**What to produce:**
Your answer must be an exact copy of the listing below.

☆ ☆ ☆ ☆

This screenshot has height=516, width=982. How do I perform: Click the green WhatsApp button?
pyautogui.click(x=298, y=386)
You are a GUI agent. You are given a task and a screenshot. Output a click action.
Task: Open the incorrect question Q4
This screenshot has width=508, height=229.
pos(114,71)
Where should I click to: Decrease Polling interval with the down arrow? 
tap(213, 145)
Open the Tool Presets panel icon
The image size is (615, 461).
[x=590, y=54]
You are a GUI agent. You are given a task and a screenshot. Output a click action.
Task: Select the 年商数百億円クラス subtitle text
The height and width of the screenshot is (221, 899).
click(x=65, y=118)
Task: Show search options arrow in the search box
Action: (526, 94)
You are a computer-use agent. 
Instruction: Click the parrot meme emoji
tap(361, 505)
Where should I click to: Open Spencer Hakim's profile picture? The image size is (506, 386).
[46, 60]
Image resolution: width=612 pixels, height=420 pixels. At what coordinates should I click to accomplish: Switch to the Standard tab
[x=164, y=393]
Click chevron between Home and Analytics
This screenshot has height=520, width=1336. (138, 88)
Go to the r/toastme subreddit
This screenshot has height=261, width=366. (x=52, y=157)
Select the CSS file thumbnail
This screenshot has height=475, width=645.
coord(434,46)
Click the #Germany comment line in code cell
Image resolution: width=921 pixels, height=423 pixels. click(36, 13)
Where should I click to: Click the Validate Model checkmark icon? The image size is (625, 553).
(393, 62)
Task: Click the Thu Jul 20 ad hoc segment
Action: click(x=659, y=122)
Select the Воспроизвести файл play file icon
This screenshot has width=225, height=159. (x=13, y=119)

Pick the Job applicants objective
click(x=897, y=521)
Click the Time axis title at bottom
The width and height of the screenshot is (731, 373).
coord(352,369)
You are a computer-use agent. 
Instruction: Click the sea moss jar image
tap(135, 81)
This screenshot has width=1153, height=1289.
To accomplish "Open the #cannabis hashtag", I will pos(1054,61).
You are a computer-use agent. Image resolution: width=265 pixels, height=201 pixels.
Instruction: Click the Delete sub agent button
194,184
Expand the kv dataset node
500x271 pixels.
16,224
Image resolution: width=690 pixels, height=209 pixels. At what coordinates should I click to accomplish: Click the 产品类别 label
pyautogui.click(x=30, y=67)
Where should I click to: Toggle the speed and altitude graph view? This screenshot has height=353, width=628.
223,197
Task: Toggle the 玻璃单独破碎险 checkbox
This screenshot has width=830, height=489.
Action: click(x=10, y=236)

☆ ☆ ☆ ☆

**Result for this task:**
This screenshot has height=516, width=982. How do I perform: Click the green WhatsApp button?
pyautogui.click(x=298, y=386)
You are a GUI agent. You are given a task and a screenshot. Output a click action.
Task: Open the incorrect question Q4
This screenshot has width=508, height=229.
pos(114,71)
Where should I click to: Decrease Polling interval with the down arrow? 
tap(213, 145)
Open the Tool Presets panel icon
The image size is (615, 461).
[x=590, y=54]
You are a GUI agent. You are given a task and a screenshot. Output a click action.
Task: Select the 年商数百億円クラス subtitle text
The height and width of the screenshot is (221, 899).
click(x=65, y=118)
Task: Show search options arrow in the search box
Action: (526, 94)
You are a computer-use agent. 
Instruction: Click the parrot meme emoji
tap(361, 505)
Where should I click to: Open Spencer Hakim's profile picture? The image size is (506, 386).
[46, 60]
Image resolution: width=612 pixels, height=420 pixels. At what coordinates should I click to accomplish: Switch to the Standard tab
[x=164, y=393]
Click chevron between Home and Analytics
This screenshot has height=520, width=1336. (138, 88)
Go to the r/toastme subreddit
This screenshot has height=261, width=366. (x=52, y=157)
Select the CSS file thumbnail
This screenshot has height=475, width=645.
coord(434,46)
Click the #Germany comment line in code cell
Image resolution: width=921 pixels, height=423 pixels. click(36, 13)
Where should I click to: Click the Validate Model checkmark icon? The image size is (625, 553).
(393, 62)
Task: Click the Thu Jul 20 ad hoc segment
Action: click(x=659, y=122)
Select the Воспроизвести файл play file icon
This screenshot has width=225, height=159. (x=13, y=119)

Pick the Job applicants objective
click(x=897, y=521)
Click the Time axis title at bottom
The width and height of the screenshot is (731, 373).
coord(352,369)
You are a computer-use agent. 
Instruction: Click the sea moss jar image
tap(135, 81)
This screenshot has width=1153, height=1289.
To accomplish "Open the #cannabis hashtag", I will pos(1054,61).
You are a computer-use agent. Image resolution: width=265 pixels, height=201 pixels.
Instruction: Click the Delete sub agent button
194,184
Expand the kv dataset node
500x271 pixels.
16,224
Image resolution: width=690 pixels, height=209 pixels. At what coordinates should I click to accomplish: Click the 产品类别 label
pyautogui.click(x=30, y=67)
Where should I click to: Toggle the speed and altitude graph view? This screenshot has height=353, width=628.
223,197
Task: Toggle the 玻璃单独破碎险 checkbox
This screenshot has width=830, height=489.
Action: click(x=10, y=236)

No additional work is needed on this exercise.